I made not one, not two, but four pies this week, with at least three more to follow. When holidays come around, I go crazy with the need to distribute my baking bounty. My victims this Thanksgiving: my sister, roommate, coworkers, neighbors, friends and my half-marathon training schedule.

Round 1: This week on Cooking By The Book, I had a special guest star: my little sister, Gail.

We made an early Thanksgiving side dish feast on Monday night while she was visiting Portland, complete with tomato-olive stuffing, sour cream mashed potatoes, Alton Brown’s homemade green bean casserole, cranberry-orange-apple relish.
And of course, for dessert, we had this week’s challenge: buttermilk brown-sugar pie with homemade whipped cream with Amaretto. The pie was delicious, and I have a sneaking suspicion it was the butter. Butter in the crust, browned butter in the filling. I’m obsessed.
During the baking fest, we stayed true to an annual Simon family tradition (of which there are surprisingly few; we’re a unabashedly unsentimental family) and watched the 1949 black & white version of Miracle on 34th Street, as well as A Charlie Brown Thanksgiving.
Gail was in charge of the wet ingredients for the filling (she’s not as fond of crusts as I am).
I’ve always been tempted to try powdered buttermilk (you know, the package with the guy with the moustache), so I bought some just for this. It worked great, and now I can keep it in my fridge and use it whenever I need for banana bread, etc.

I finally learned how to crimp a crust properly (no more of that fork on the edge crap). Thanks, Internet! How would I have ever learned to bake without you? A sad observation, but very true.
The pie crust I usually make (to go with the pumpkin pie) has vinegar and calls for vegetable shortening, but I always use butter. For the buttermilk pie, I tried out the food processor variety with butter and water, and it was fine. I think I’ll stick with the vinegar variety, though.

ENTRIES PROVIDED |
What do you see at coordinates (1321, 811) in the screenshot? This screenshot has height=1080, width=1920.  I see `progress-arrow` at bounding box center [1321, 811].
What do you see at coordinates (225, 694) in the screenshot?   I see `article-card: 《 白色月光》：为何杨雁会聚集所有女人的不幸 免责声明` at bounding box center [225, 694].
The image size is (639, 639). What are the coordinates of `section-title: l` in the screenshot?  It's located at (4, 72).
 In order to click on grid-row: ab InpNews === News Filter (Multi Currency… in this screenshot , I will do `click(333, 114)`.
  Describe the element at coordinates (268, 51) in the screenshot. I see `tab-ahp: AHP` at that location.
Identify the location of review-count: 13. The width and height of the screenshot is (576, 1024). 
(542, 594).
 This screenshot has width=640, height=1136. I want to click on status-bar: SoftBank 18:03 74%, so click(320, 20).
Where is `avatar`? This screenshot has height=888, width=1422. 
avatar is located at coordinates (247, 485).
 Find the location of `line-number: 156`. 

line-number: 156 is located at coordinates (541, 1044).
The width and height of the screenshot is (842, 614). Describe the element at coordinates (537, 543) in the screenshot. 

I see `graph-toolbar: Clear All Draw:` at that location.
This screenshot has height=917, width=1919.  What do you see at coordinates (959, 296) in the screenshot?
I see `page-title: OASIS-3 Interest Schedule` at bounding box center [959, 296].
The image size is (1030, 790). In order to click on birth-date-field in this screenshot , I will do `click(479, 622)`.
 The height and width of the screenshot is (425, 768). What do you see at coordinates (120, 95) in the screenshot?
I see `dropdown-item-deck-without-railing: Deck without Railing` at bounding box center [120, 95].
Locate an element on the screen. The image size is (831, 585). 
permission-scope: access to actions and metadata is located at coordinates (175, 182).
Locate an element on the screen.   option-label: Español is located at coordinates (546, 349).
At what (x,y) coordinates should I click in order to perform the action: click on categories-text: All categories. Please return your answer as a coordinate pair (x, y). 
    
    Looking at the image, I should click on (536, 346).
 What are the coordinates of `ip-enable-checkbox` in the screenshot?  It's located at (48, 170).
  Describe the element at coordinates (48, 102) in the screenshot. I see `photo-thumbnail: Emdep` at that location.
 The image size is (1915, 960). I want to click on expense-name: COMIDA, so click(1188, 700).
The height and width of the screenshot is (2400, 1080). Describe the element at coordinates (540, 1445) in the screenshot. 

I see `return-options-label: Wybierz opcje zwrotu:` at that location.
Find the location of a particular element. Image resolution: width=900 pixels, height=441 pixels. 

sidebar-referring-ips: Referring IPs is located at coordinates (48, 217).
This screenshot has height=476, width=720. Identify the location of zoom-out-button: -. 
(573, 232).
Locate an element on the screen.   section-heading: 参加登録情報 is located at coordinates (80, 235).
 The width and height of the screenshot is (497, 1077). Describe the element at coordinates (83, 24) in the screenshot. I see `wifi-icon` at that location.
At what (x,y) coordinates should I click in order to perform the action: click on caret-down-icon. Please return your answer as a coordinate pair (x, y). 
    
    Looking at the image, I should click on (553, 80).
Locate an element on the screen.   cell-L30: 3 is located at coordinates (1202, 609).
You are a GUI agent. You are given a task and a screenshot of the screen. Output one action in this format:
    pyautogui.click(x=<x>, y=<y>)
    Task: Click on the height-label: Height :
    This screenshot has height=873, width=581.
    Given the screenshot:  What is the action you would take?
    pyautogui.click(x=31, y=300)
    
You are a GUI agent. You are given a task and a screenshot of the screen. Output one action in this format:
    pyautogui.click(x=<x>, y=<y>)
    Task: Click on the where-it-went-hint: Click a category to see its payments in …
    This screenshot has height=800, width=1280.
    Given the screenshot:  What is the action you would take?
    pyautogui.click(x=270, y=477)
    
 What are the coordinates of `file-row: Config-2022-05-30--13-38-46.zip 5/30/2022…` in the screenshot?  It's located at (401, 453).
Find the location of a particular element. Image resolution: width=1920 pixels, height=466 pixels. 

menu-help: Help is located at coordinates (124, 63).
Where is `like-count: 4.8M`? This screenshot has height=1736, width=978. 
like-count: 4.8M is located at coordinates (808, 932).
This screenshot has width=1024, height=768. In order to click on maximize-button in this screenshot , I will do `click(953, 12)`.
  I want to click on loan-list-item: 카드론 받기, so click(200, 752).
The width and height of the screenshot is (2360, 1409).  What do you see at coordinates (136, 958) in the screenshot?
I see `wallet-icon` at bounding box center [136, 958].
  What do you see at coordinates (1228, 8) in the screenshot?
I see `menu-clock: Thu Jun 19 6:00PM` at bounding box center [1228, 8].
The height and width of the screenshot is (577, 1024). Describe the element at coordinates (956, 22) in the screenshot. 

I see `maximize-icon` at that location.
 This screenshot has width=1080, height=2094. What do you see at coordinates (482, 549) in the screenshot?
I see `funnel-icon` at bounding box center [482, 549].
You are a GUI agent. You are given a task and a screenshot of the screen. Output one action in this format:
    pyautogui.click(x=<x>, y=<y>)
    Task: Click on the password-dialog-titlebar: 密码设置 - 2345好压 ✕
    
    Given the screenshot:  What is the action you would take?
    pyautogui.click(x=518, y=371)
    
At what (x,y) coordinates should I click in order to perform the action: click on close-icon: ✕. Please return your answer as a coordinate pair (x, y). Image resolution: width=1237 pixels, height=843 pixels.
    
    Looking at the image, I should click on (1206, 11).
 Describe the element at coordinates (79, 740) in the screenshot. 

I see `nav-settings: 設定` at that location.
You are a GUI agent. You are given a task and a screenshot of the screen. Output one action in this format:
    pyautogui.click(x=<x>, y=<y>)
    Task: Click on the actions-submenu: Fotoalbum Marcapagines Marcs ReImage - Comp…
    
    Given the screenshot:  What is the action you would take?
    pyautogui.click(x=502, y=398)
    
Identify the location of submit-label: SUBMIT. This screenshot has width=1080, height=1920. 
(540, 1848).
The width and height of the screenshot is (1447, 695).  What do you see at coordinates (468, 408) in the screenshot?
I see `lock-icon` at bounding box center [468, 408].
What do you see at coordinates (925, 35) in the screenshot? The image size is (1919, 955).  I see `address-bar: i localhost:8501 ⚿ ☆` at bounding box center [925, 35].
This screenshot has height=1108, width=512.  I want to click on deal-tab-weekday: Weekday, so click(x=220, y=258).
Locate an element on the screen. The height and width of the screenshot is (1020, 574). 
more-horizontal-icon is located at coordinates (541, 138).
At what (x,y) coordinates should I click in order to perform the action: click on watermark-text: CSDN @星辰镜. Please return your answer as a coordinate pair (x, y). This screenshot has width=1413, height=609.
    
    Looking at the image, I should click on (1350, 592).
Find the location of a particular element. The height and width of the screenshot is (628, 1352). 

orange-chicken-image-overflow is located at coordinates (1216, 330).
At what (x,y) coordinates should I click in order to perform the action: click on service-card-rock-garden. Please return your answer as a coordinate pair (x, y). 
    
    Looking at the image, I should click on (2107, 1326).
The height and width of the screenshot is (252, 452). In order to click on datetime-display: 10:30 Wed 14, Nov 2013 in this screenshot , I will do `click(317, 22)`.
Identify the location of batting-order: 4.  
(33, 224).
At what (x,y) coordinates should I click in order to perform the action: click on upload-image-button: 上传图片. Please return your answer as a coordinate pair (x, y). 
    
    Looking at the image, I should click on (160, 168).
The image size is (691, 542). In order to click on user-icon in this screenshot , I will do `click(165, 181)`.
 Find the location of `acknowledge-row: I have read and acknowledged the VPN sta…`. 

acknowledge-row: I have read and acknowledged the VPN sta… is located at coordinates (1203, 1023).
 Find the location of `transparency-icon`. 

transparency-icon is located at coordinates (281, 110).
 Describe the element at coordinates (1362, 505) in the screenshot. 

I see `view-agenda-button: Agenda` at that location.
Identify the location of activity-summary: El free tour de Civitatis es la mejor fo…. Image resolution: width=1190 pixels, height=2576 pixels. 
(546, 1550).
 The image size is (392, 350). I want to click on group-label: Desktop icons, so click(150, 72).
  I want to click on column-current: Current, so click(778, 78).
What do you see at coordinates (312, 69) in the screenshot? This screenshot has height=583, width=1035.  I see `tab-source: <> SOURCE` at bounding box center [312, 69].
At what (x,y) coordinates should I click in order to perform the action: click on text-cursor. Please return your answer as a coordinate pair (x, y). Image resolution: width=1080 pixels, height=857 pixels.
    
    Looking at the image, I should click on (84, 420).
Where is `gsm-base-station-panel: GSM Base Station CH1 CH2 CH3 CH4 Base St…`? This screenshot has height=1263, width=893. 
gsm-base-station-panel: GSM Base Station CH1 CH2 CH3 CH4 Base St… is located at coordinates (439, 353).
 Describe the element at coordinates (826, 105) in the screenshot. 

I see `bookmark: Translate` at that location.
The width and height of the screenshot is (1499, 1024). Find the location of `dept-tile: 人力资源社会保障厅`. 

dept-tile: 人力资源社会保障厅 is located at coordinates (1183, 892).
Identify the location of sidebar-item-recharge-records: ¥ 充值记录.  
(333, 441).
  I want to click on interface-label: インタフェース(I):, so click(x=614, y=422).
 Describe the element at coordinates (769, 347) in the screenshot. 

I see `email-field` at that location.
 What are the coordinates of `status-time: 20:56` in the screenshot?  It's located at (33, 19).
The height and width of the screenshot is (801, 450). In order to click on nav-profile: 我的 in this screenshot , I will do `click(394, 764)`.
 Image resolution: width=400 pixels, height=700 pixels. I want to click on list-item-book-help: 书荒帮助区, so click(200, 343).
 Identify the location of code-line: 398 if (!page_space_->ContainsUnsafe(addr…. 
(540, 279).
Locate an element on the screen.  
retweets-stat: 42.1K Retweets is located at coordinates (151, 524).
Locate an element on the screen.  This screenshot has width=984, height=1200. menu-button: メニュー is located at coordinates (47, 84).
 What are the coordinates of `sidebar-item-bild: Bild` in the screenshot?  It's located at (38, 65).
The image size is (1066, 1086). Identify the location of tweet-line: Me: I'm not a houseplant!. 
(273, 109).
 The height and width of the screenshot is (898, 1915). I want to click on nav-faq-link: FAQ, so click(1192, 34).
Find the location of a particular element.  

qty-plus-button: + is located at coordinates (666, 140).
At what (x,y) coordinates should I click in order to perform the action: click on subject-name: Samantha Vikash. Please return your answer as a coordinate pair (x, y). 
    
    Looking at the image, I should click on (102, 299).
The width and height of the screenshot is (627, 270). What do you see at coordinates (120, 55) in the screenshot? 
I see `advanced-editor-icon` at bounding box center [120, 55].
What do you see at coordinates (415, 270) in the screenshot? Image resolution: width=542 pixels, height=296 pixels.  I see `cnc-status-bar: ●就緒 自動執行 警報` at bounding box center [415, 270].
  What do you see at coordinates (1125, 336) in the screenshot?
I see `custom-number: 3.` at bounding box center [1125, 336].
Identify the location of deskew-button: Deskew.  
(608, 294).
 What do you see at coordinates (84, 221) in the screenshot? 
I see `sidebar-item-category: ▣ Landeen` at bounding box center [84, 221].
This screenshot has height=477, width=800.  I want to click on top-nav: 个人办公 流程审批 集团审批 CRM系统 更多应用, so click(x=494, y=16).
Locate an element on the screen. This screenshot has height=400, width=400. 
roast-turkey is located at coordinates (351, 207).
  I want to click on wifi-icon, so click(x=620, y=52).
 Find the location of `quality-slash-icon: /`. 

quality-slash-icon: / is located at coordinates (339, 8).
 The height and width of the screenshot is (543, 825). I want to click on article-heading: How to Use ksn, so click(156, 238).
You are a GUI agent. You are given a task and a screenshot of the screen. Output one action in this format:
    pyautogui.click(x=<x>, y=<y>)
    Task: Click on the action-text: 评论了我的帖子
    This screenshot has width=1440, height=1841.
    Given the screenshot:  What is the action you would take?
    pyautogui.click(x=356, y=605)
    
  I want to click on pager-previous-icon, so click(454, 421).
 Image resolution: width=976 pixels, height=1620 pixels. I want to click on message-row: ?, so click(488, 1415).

PROBLEMS TO WORK ON |
a - Answer these questions about the pie-baking post, one per line:
(i) How many pies did the writer make this week?
(ii) Which version of Miracle on 34th Street did the writer and Gail watch?
(iii) What part of the pie did Gail handle?
b - Repeat the part of the pie-baking post starting at "Gail was in" and ending at "banana bread, etc.", word for word.
c - Continue the pie-baking post from its final sentence.
The lines that come after the pie-baking post have nothing to do with it.

EXPECTED RESPONSES |
a -
(i) Four.
(ii) The 1949 black & white version.
(iii) The wet ingredients for the filling.

b -
Gail was in charge of the wet ingredients for the filling (she’s not as fond of crusts as I am).
I’ve always been tempted to try powdered buttermilk (you know, the package with the guy with the moustache), so I bought some just for this. It worked great, and now I can keep it in my fridge and use it whenever I need for banana bread, etc.

c -
Something about that one tiny tablespoon keeps it a nice rollable consistency and creating a flaky pastry with an interesting flavor dimension. Also, one of my coworkers told me about this awesome pie crust recipe (secret ingredient: vodka), which I know I’m going to have to try.

Round 2: Then on Thanksgiving Eve, I made it again to take to work, and the second time was definitely better than the first. (You can tell this one has a much better crimped crust because I did it correctly.) Blue Ribbon Pumpkin Pie (with a secret ingredient in the filling; can you guess what it is?) and Karo label pecan pie followed.

Round 3 (To be continued): For Thanksgiving Day, I’m planning pecan chocolate chip and pumpkin pies (to take to dinner), plus a sweet potato pie (for my neighbors).

Challenge #7: Brown-Sugar Buttermilk Pie

17 Nov

Next up, it’s pie time for Thanksgiving fare.

This year, I’m making millions of pies, including your standard pumpkin and pecan. But for early Thanksgiving with my sister (little Gail), we’re trying something new. It’s brown-sugar buttermilk pie, which I (again), borrowed from the Thanksgiving issue of Martha Stewart EVERYDAY Food. If I haven’t already, I would recommend buying the issue. It’s really well designed and edited (plus, I love pictures of food and new recipes).